Le ministre de la Défense britannique Michael Fallon a dépeint la réalité de l’immigration en Grande-Bretagne et ses implications futures, ce qui a suscité une assez vive polémique de l’autre côté de la Mer Celtique.

Durant un entretien télévisé, M. Fallon a parlé de villes “en état de siège” sous la pression d’un “vaste nombre” d’immigrés et que des mesures devaient être prises pour réduire la liberté de circulation de ces derniers. Il a évoqué la nécessité de “prévenir des villes entières d’être submergées par des travailleurs étrangers”.

Le mot “submergées” a suscité les critiques de la gauche ainsi que de l’UKIP de Nigel Farrage dont le porte-parole a qualifié le terme “d’excessif”.

Cette polémique intervient alors qu’Andrew Green, président de “Migration Watch” vient de brosser dans la presse anglaise un portrait apocalyptique du remplacement de population dans ce pays. Le Daily Mail relate ses déclarations :

“Le ministère de l’Intérieur indique que nous avons connu environ 250 000 entrées par an depuis dix ans… A ce rythme, cela ajoutera 12 millions d’immigrés à la population globale d’ici 20 ans. C’est énorme. Cela représente une fois et demi la population de Londres, ou douze fois la population de notre seconde ville la plus peuplée, Birmingham” a déclaré l’expert.
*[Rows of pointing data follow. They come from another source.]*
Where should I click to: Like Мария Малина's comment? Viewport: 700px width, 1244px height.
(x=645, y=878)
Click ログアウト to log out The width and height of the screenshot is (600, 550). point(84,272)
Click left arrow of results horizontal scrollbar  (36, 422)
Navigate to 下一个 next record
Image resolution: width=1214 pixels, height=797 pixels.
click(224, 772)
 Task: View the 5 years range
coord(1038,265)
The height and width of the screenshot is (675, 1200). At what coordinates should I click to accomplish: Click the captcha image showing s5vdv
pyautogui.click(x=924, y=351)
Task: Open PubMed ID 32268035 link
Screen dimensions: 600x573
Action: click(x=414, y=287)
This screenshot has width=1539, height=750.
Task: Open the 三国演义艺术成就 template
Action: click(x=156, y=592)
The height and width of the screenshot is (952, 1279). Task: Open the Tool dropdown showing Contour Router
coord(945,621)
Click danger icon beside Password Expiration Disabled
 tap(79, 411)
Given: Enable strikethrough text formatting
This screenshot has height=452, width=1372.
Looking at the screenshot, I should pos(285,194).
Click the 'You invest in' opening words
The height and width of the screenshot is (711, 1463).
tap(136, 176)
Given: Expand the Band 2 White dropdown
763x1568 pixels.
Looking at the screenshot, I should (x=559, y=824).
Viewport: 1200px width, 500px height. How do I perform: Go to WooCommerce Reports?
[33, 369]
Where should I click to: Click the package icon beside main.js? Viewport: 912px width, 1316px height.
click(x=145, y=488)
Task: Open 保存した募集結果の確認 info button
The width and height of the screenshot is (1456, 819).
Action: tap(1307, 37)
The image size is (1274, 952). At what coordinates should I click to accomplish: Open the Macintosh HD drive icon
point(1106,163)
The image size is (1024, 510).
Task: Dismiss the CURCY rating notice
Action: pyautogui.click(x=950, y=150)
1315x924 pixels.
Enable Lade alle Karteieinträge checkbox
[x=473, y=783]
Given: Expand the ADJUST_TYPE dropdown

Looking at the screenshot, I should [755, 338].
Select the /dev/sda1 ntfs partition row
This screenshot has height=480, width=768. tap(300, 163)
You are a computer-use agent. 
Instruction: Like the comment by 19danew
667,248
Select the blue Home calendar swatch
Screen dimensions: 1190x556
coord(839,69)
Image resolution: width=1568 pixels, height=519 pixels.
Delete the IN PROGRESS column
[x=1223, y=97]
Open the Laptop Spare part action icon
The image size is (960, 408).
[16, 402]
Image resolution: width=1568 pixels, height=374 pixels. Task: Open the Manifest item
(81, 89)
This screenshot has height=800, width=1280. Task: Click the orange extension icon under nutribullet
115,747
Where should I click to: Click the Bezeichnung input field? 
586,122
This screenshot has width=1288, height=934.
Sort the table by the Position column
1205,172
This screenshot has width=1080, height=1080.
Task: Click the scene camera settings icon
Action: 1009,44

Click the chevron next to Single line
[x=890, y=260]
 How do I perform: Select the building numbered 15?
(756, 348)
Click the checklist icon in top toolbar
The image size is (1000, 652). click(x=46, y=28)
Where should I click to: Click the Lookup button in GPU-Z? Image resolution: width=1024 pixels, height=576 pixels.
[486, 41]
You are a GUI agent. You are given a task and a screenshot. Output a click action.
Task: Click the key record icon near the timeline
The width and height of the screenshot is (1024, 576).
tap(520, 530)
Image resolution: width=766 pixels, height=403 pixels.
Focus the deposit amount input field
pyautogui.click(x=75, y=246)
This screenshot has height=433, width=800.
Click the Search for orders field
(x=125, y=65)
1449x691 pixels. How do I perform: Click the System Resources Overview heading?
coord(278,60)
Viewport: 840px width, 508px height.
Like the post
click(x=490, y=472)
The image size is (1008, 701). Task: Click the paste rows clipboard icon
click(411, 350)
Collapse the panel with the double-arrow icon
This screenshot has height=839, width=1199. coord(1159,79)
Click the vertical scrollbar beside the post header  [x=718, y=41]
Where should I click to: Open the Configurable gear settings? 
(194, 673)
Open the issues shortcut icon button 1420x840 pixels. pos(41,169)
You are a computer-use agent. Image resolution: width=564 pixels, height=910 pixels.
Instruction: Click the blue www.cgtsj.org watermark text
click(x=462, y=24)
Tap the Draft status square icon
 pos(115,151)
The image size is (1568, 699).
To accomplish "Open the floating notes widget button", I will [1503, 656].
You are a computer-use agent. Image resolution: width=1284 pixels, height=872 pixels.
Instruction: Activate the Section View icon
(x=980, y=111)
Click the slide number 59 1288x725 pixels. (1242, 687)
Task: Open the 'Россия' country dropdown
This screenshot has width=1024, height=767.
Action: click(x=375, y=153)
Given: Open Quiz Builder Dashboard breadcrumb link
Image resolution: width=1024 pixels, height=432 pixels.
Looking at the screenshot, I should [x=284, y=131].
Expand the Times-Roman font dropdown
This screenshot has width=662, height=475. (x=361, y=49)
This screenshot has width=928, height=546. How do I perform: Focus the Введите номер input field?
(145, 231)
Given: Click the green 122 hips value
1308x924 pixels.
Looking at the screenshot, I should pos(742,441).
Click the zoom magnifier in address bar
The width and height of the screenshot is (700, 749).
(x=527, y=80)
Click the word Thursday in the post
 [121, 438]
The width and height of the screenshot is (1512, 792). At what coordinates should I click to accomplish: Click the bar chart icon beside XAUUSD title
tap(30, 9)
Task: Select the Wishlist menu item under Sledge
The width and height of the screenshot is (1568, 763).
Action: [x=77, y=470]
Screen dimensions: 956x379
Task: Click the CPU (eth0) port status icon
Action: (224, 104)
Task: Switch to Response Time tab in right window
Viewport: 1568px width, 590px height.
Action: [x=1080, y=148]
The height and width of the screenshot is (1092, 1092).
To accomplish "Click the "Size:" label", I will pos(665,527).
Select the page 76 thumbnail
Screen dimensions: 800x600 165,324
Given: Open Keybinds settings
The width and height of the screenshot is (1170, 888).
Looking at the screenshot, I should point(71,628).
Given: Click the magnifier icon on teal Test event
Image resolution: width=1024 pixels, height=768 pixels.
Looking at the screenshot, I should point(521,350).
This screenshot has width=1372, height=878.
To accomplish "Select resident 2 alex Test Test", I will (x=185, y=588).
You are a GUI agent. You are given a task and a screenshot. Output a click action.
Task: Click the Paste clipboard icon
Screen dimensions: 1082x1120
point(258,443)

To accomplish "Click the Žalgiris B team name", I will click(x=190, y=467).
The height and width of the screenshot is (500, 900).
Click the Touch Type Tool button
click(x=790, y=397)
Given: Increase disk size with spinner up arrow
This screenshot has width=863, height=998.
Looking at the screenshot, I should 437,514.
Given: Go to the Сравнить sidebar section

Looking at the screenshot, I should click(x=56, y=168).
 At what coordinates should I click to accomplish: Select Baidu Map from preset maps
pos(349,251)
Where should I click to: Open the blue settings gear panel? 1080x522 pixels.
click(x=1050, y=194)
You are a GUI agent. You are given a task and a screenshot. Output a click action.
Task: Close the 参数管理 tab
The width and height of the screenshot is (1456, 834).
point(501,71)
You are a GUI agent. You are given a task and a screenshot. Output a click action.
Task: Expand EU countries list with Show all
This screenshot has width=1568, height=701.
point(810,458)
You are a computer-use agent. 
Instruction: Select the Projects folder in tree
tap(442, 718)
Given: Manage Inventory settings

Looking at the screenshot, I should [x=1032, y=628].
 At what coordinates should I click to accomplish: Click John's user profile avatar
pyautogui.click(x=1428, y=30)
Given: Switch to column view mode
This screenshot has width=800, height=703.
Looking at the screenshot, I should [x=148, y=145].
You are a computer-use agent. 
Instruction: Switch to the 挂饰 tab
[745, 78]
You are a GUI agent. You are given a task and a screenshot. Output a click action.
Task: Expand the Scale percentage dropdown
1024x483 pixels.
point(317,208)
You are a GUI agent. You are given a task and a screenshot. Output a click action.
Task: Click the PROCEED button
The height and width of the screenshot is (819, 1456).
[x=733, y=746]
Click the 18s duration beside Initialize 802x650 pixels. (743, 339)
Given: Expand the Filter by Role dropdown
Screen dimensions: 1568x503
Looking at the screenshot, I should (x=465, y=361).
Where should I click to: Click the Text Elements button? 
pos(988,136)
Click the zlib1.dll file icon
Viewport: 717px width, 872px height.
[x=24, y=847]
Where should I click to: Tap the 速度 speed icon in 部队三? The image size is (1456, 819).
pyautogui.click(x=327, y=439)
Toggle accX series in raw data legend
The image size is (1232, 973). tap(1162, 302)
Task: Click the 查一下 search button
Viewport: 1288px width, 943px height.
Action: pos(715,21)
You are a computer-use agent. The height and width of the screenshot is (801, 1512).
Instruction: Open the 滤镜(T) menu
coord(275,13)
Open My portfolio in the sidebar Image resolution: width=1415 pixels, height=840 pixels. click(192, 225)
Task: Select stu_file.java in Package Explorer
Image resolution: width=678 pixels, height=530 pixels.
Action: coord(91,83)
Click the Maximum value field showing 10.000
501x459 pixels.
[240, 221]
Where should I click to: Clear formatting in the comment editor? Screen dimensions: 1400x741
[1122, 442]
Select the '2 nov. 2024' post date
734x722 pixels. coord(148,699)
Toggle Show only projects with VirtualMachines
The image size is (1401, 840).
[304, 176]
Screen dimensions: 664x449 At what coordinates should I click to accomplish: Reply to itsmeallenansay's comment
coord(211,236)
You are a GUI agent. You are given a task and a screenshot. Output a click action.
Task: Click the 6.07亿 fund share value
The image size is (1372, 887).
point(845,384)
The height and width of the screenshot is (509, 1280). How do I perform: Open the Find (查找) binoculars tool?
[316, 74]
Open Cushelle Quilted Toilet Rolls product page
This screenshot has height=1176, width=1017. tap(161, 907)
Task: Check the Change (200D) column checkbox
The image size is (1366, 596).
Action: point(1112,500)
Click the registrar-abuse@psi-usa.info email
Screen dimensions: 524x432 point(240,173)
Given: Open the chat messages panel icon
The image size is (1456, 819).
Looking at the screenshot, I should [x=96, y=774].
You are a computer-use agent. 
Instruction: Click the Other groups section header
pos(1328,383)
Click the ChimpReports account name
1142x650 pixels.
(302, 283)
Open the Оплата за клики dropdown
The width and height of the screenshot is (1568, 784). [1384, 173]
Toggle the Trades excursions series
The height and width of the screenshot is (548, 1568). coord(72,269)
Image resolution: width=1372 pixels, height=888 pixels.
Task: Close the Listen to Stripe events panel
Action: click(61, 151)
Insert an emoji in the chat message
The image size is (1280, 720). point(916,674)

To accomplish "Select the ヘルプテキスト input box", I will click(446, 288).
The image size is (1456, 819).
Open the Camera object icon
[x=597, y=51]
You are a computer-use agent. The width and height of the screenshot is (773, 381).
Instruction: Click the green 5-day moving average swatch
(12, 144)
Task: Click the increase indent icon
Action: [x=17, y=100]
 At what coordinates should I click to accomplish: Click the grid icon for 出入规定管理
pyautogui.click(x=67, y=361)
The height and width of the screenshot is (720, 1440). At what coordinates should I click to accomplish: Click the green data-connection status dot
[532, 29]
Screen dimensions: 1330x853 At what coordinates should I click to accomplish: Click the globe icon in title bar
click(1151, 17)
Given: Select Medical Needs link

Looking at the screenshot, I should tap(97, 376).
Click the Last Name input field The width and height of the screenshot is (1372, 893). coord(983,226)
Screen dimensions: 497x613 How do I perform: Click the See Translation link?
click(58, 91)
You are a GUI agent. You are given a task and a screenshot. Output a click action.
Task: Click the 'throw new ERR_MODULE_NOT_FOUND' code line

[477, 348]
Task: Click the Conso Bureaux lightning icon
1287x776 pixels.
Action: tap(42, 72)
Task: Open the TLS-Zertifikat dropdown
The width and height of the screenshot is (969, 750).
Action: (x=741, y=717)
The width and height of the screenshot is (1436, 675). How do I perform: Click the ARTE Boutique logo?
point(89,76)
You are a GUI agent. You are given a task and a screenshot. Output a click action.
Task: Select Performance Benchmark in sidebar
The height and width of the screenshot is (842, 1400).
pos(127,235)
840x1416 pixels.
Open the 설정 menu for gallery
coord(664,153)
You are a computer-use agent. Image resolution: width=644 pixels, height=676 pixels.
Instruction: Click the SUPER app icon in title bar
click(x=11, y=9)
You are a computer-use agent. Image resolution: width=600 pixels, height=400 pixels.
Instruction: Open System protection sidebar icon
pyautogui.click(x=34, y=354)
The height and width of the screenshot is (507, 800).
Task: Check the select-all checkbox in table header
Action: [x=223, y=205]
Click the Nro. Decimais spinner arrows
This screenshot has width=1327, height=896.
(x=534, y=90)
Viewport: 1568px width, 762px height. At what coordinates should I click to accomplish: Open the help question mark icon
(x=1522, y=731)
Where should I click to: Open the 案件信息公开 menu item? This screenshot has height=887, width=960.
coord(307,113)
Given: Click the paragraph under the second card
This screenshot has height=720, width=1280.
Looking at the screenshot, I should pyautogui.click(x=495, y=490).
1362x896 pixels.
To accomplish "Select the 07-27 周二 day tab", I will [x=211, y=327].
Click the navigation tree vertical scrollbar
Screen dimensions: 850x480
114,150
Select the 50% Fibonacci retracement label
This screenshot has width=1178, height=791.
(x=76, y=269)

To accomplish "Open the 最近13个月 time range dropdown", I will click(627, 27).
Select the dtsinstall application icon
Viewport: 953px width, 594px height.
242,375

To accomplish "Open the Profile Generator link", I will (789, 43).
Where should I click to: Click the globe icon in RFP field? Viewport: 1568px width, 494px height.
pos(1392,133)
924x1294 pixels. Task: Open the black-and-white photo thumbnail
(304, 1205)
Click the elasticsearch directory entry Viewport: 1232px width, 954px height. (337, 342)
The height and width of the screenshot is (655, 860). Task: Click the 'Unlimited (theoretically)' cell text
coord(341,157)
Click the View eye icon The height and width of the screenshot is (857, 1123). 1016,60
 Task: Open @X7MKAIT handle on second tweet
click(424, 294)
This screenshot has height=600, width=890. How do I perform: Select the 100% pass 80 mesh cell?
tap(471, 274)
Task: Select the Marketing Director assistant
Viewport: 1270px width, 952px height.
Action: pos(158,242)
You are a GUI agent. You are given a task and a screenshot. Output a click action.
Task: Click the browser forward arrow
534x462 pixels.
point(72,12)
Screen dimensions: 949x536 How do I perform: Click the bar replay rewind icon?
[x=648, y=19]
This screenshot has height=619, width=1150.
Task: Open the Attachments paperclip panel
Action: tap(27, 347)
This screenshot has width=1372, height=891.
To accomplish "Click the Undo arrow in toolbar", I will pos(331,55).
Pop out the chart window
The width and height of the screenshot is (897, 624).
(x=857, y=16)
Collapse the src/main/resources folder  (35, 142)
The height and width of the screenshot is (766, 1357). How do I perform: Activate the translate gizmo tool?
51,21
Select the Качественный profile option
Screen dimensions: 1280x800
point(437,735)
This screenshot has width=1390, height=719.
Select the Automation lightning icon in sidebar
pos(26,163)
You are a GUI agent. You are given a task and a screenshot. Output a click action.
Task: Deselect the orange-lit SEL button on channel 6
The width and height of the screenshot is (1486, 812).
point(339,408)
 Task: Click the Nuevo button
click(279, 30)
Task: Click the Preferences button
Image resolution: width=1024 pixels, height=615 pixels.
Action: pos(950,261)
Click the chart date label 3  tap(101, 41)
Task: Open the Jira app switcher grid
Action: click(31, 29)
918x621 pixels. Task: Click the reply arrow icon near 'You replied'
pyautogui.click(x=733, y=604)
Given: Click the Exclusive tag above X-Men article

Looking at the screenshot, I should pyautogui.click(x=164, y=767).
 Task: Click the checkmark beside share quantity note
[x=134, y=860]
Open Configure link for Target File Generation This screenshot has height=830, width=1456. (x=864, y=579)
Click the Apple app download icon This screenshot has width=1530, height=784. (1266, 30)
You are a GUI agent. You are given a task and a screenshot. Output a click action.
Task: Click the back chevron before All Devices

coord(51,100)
“Les effets se font déjà ressentir. Les maternités sont sous une pression croissante. Les salles de classe sont en surcapacité. Le logement est un autre

problème grave. Les gens ne réalisent pas qu’un tiers de la demande de logements résulte directement de l’immigration. Nous devrons construire une maison neuve toutes les 7 minutes pendant vingt ans pour accueillir les immigrés et leurs familles” ajoute Andrew Green.

“Le résultat, c’est qu’il devient de plus en plus difficile de trouver un logement abordable dans de nombreuses régions du pays… La population de Londres a augmenté de 1 million d’habitants depuis 2000. Ceci est uniquement du à l’immigration. Ce qui a été dépeint comme un “boom” a cependant abouti au départ de 750 000 Londoniens de naissance vers d’autres régions du pays” précise-t-il.